Retype the lines from the one containing "Task: Open the Measurement tab" through the one containing "Action: 1291,388", both included, without changes, and leave the pictures out of your answer.

**Dataset entries:**
- - - - - - -
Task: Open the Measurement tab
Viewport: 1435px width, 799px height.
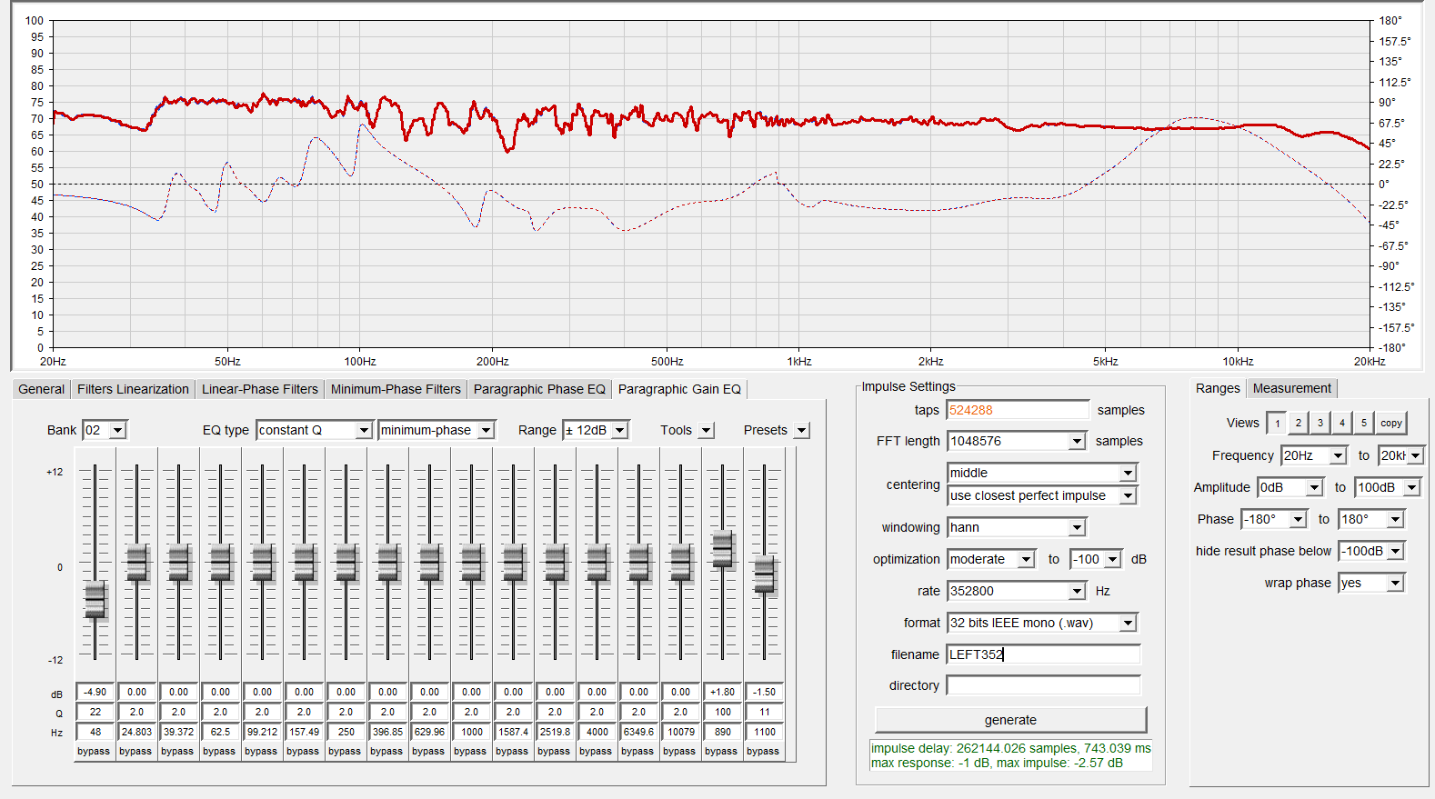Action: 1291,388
- - - - - - -
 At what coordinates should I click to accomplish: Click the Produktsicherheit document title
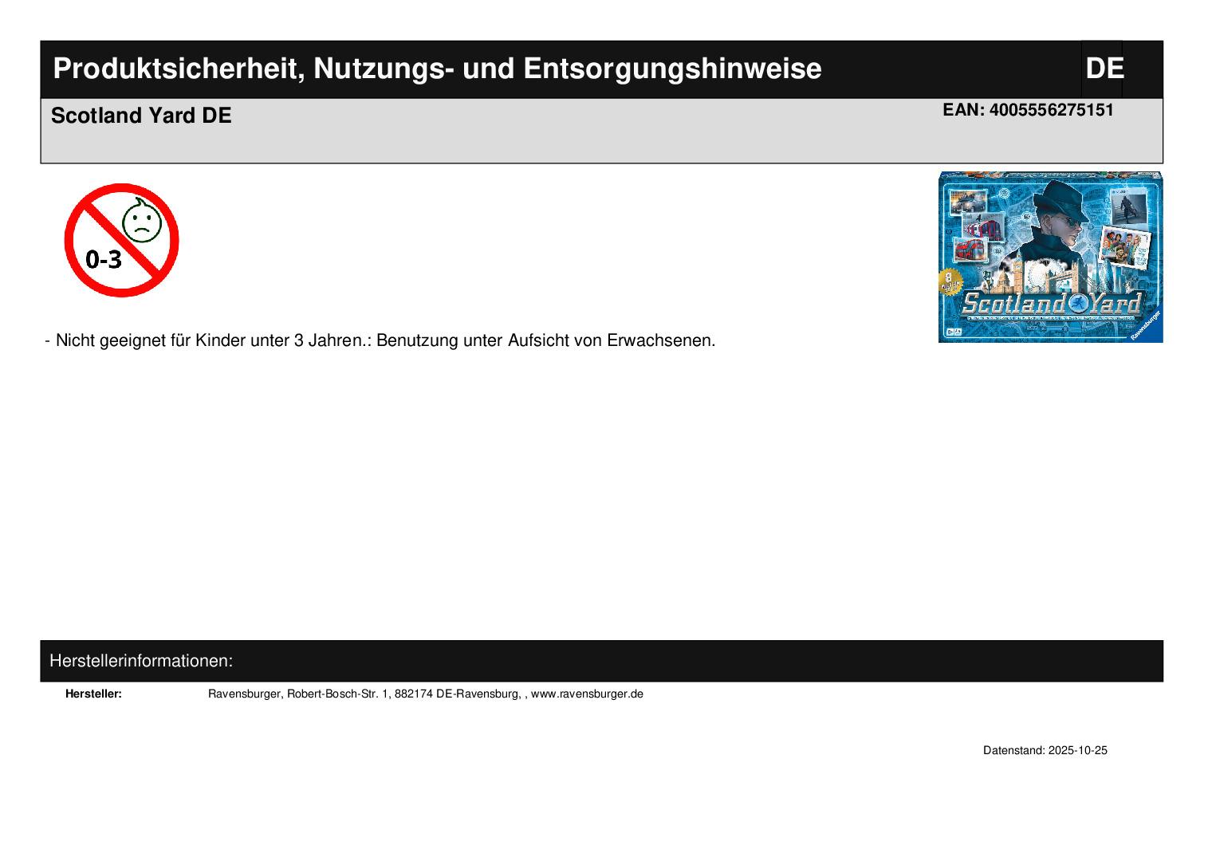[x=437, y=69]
- - - - - - -
**Written answer:**
Task: Open the Measurement tab
Viewport: 1435px width, 799px height.
Action: 1291,388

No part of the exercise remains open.